Let me start by saying this – I had really high hopes for the latest official Bomberman title, Super Bomberman R. Those hopes were utterly dashed by the horrid and botched job done by Konami. They created a game that was unsatisfying, played horribly and just nearly ruined my appreciation for the classic series. Thankfully, indies have a way of redeeming lackluster AAA efforts. They understand how to give tribute to the source material without ruining it by trying too much or too little. And that’s exactly how I see Bombslinger – the Bomberman game fans didn’t know they wanted, but which we certainly deserve.
Our review did a good job of covering the mechanics of the game, so I’ll just gloss over things real quickly. In Bombslinger, you have the best elements of Bomberman meshed with rogue-like mechanics and cowboy influence. I initially wasn’t sure about that design choice, but it works shockingly well. In this tale of revenge, your job is to blow all that stands before you to ash, and while you primarily do so with explosives, there are lots of other ways it spices things up. At the start of every game, you can select items from the loadout to buff yourself and provide different tools, such as a bomb kick or increased health. You can also find subweapons to aid you as you play, and these range pretty widely. You can get guns to fire on foes from a distance, hurl tomahawks in a arc, rend the heavens themselves to hurl lightning bolts at foes and much more. The bombs you use can also be swapped out for different models, giving you homing blasts, massive concussive waves, remote explosions and a lot more besides those. The point being, there are a lot of ways to personalize the experience to make it work better for you. I especially liked how earning achievements in the game, such as maxing out your Luck meter or killing multiple foes with a single explosion, unlocks more items for your game, as well as opening up more space to equip them from your inventory. It’s a very addictive loop that keeps a simple game quite compelling.

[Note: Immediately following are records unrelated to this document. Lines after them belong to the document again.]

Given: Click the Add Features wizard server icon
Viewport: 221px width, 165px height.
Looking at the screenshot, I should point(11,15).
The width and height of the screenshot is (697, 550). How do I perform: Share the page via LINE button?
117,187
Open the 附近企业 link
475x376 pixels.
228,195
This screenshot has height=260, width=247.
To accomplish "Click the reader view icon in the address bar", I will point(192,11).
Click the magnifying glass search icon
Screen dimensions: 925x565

While it’s true that the game is procedurally generated, our review was right to say that the formula never changes things up very much. You’ll always find a series of interconnected rooms, most full of enemies, as well as stray chests and shops to buy more items. One of the more rare occurrences I found was a chest set to a timer, and if you don’t reach it fast enough, the treasure inside would be annihilated. That said, I don’t mind the lack of variety. If you’re coming into the game expecting the level of possibility found in something like The Binding of Isaac, think again. But that’s not really an issue. As a rogue-like, Bombslinger is good, but as a tribute to Bomberman with a rogue hook, it’s fantastic.

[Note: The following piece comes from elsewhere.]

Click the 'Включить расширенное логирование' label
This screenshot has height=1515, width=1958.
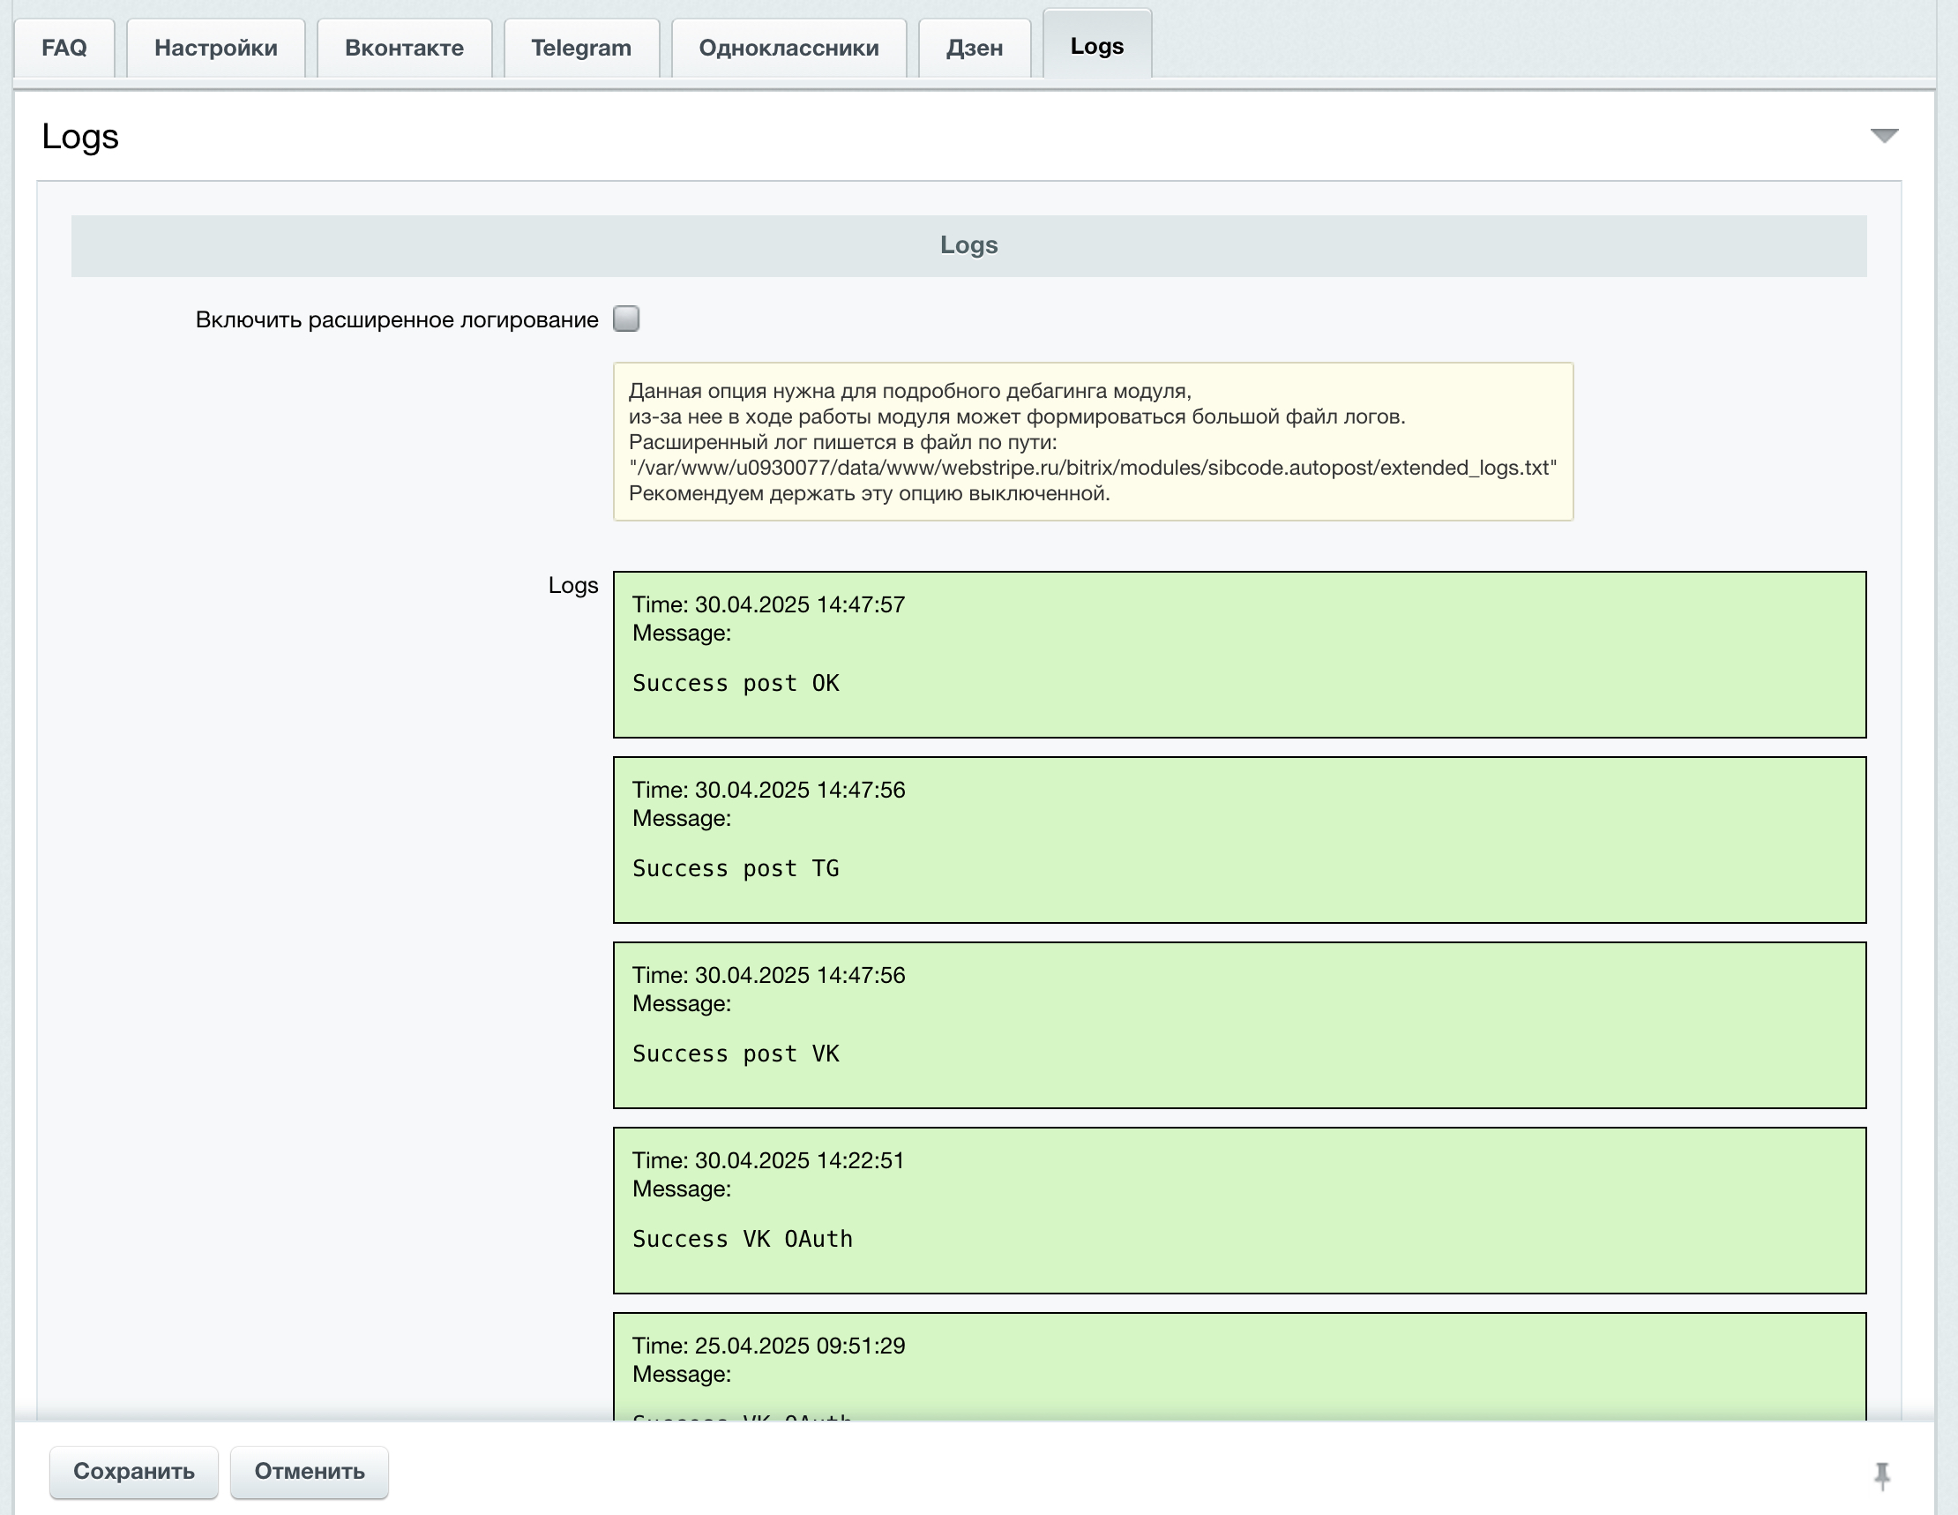[x=396, y=320]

The graphics in the game are a bit of a mixed bag, but I prefer simple, nostalgic fare, so it looked great to me. There’s a lot of personality in the game, ranging from the terrified yips of stray hounds to the cries of alarm as pitchfork wielding farmhands chase you. You can especially find a lot of charm in the various bosses in the game, all of which are totally different and many of which are very strange. Unlike the painful bosses in Super Bomberman R, which abused certain attacks and cornered you, the bosses here all provide a fair challenge. You’ll only lose due to your lack of skill or from not memorizing a boss’ patterns. I really loved the bosses in Bombslinger, ranging from demonic goats to fire happy pyros to gold-crazy prospectors. Likewise, the enemies in the game are pretty varied, and many will force you to put on your thinking cap, since several are armed with guns to hit you from afar and other nasty tricks.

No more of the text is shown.